Love Street in Paisley, which has been the home of St Mirren for 112 years, is to be sold to the supermarket chain which will build the club a new stadium in the town.
Assuming Tesco proceeds with construction on the site, it will mean yet another branch of its rapidly expanding empire being created in the west of Scotland.
A new store on the Love Street site would be just three-and-a-half miles from a massive new Tesco development planned for Linwood, where the chain is to take over the entire town centre.
Another possibility is that it holds on to the site in its land bank, effectively preventing commercial rivals from exploiting a potentially lucrative site near the centre of Scotland's largest town.

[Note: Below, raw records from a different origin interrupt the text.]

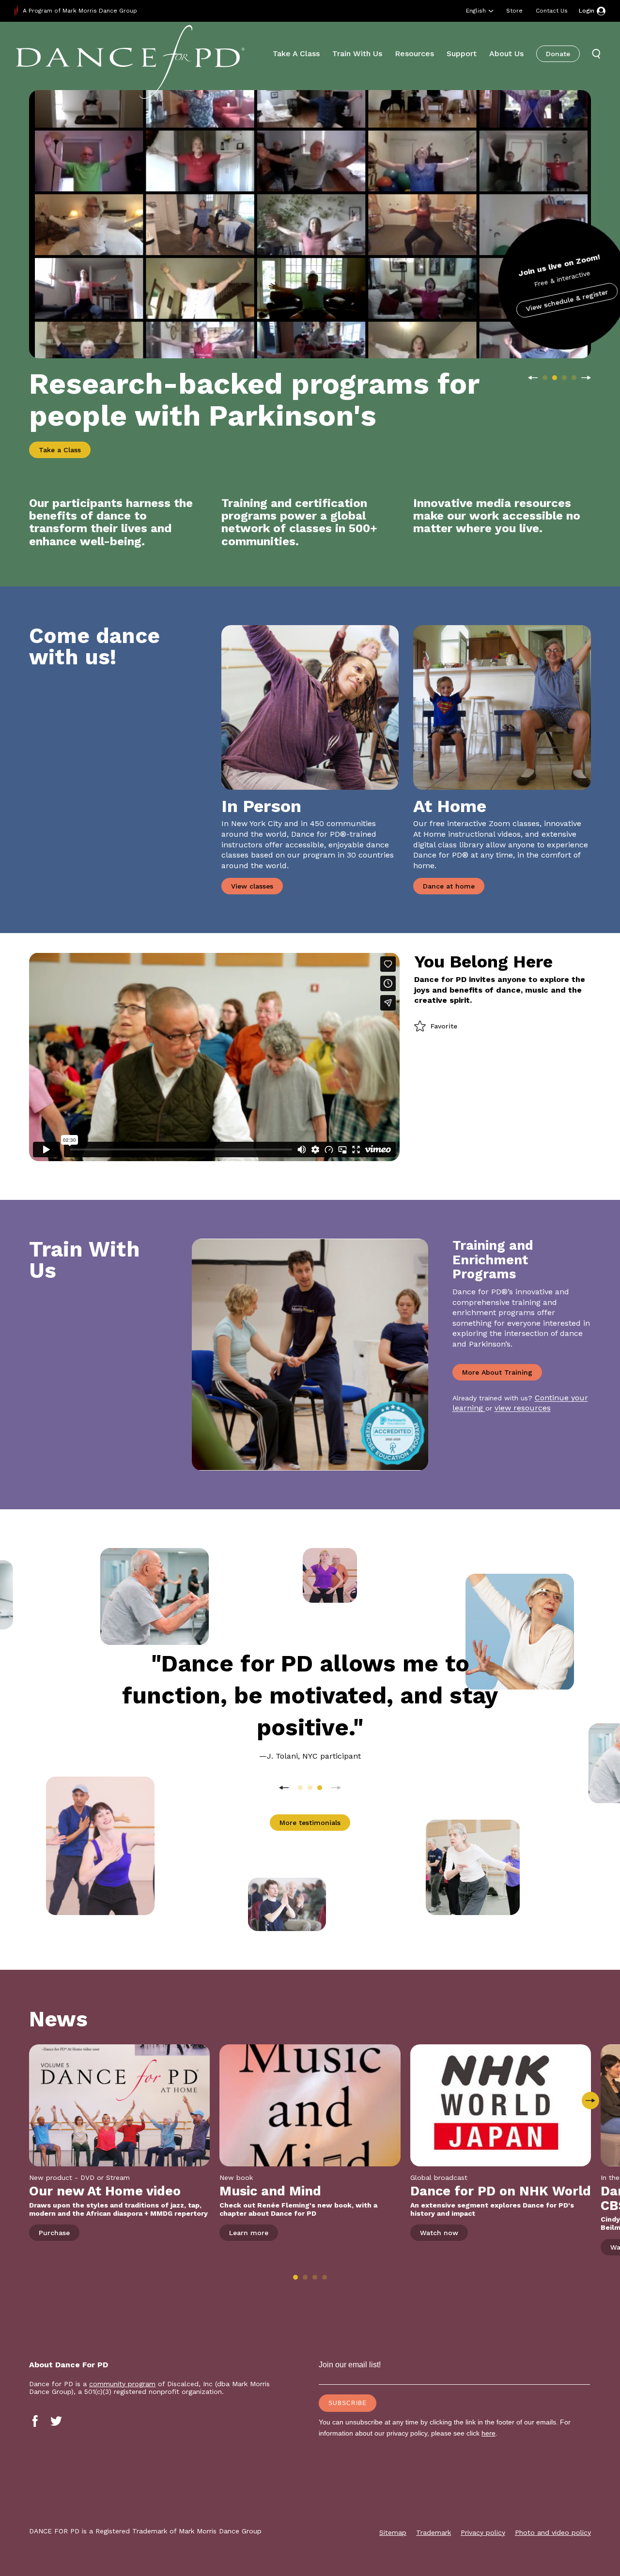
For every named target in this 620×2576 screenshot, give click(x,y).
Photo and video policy (553, 2532)
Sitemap (392, 2532)
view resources (523, 1407)
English (476, 10)
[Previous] (533, 378)
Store (514, 10)
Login (586, 10)
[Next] (586, 378)
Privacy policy (483, 2532)
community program (122, 2384)
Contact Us (552, 10)
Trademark (433, 2532)
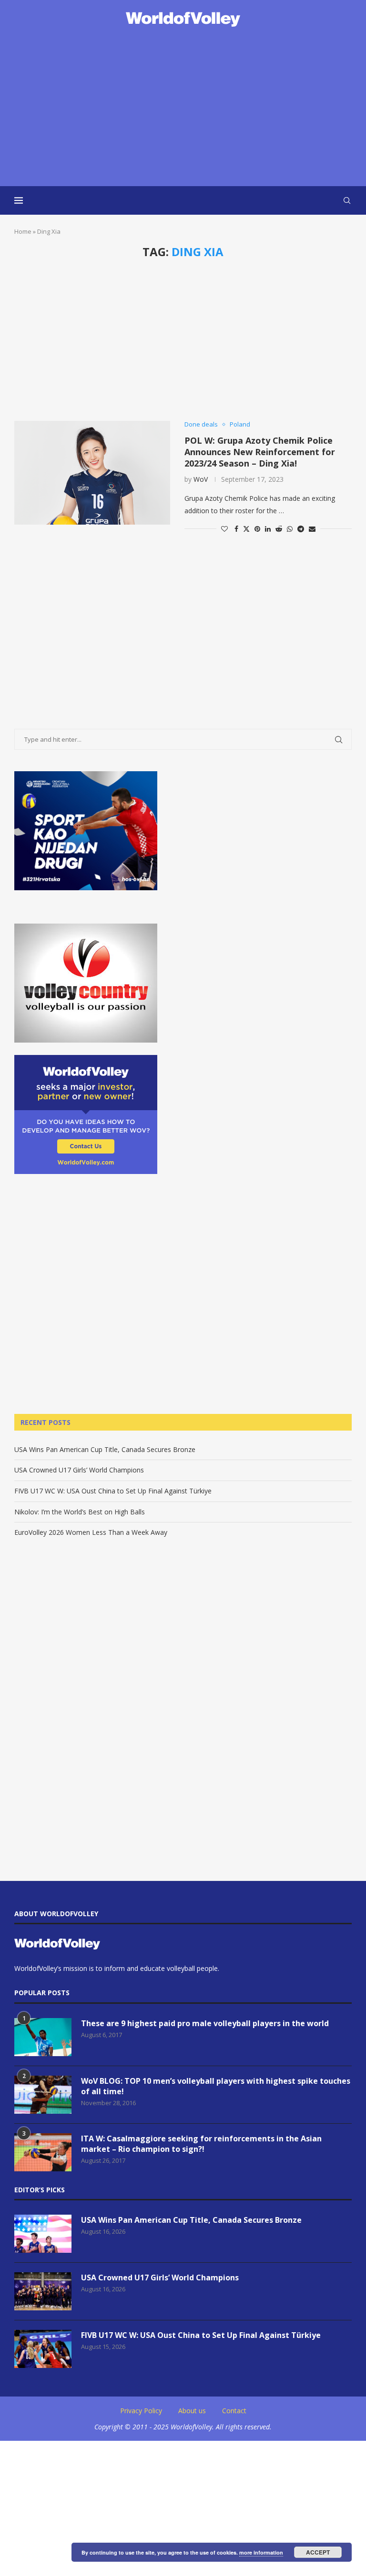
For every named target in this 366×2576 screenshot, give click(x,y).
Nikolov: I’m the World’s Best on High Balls (79, 1511)
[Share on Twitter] (246, 528)
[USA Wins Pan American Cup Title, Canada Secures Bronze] (42, 2234)
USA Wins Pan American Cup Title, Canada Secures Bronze (104, 1449)
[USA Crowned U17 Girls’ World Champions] (42, 2291)
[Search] (347, 200)
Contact (234, 2410)
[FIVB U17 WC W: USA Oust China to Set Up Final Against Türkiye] (42, 2349)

The deal has been agreed in principle by both sides, but is subject to planning conditions.
St Mirren currently has debts of at least £2m, but it has been claimed the club's liabilities are as much as £5m. If the sale is confirmed, St Mirren could begin the 2008-09 season debt-free at a new home in the Ferguslie Park area of Paisley.
A previous deal between the club and the Sainsbury's supermarket chain over the sale of Love Street fell through last year.
Stewart Gilmour, St Mirren chairman, confirmed yesterday an agreement had been reached with Tesco, the UK's biggest supermarket chain.
He said: "It's a long way from being completed, but we have an agreement in principle. There are still some planning conditions to be ironed out."
The deal follows the sales of Broomfield Park by now-defunct Airdrieonians to Safeway in 1994 and St Johnstone's Muirton Park in Perth to Asda in 1986.
A Tesco spokesman said the company was committed to developments in Renfrewshire but refused to comment on the Love Street plan.